== TEXT SEGMENT ==
══════════════════════════════
A team of international researchers have created a first-of-its-kind database of ant data, which combines high fidelity 3D scans and genetic information for thousands of specimens covering hundreds of species.
This database, called Antscan, is aimed at enabling new studies of ants by a wider research community, and provides a method for quickly producing similar databases for other animals.
Antscan is a pilot project, led by researchers from the Karlsruhe Institute of Technology in Germany, in collaboration with ANU and the Okinawa Institute of Science and Technology and published in Nature Methods. Their goal is to enhance studies of biodiversity and evolution, by providing rich and up-to-date data sets free to all researchers.
The power of the project is that digital information is accessible from anywhere in the world – for researchers, artists and the public, the research team said.
“I want to make the tools and databases I develop accessible to everyone. Seeing other researchers use them for their own discoveries is what really drives me,” said Antscan team member Dr Philipp Loesel, from the ANU Materials Physics Department.
══════════════════════════════
== DATA UNDER STUDY ==
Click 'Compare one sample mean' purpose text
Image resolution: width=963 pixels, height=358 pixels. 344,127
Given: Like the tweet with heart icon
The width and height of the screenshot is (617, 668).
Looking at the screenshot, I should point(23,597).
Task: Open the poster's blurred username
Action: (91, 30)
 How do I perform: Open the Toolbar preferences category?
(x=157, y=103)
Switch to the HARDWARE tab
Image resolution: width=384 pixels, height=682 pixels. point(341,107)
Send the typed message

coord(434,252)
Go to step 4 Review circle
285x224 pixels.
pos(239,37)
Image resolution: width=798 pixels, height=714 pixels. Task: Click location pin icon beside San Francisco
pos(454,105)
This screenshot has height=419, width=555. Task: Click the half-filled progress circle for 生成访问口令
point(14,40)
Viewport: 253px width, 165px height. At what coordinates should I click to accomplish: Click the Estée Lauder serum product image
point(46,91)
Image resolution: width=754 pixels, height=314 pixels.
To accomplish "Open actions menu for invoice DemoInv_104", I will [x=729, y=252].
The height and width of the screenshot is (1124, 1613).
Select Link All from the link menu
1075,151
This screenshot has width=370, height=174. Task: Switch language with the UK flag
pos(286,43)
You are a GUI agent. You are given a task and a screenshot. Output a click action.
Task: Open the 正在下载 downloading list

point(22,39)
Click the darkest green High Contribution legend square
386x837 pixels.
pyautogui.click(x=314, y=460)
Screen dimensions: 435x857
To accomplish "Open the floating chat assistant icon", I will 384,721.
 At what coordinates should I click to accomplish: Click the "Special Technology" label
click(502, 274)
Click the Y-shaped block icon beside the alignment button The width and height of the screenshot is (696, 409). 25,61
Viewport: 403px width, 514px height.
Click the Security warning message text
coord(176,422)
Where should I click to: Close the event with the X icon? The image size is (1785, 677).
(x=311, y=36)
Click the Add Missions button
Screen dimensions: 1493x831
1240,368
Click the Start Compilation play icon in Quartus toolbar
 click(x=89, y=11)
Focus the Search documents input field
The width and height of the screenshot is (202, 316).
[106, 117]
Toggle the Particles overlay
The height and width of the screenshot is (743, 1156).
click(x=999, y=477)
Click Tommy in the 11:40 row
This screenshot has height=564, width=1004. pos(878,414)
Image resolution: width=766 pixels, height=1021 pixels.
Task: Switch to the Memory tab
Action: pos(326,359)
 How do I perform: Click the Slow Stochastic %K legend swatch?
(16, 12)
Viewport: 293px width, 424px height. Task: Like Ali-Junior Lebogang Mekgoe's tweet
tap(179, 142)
══════════════════════════════
== WHAT IS REQUIRED ==
From the text on Antscan, list the three institutions it names as taking part in the project. The lines have nothing to do with the text on Antscan.

== SOLUTION TO THE EXERCISE ==
Karlsruhe Institute of Technology, ANU, and the Okinawa Institute of Science and Technology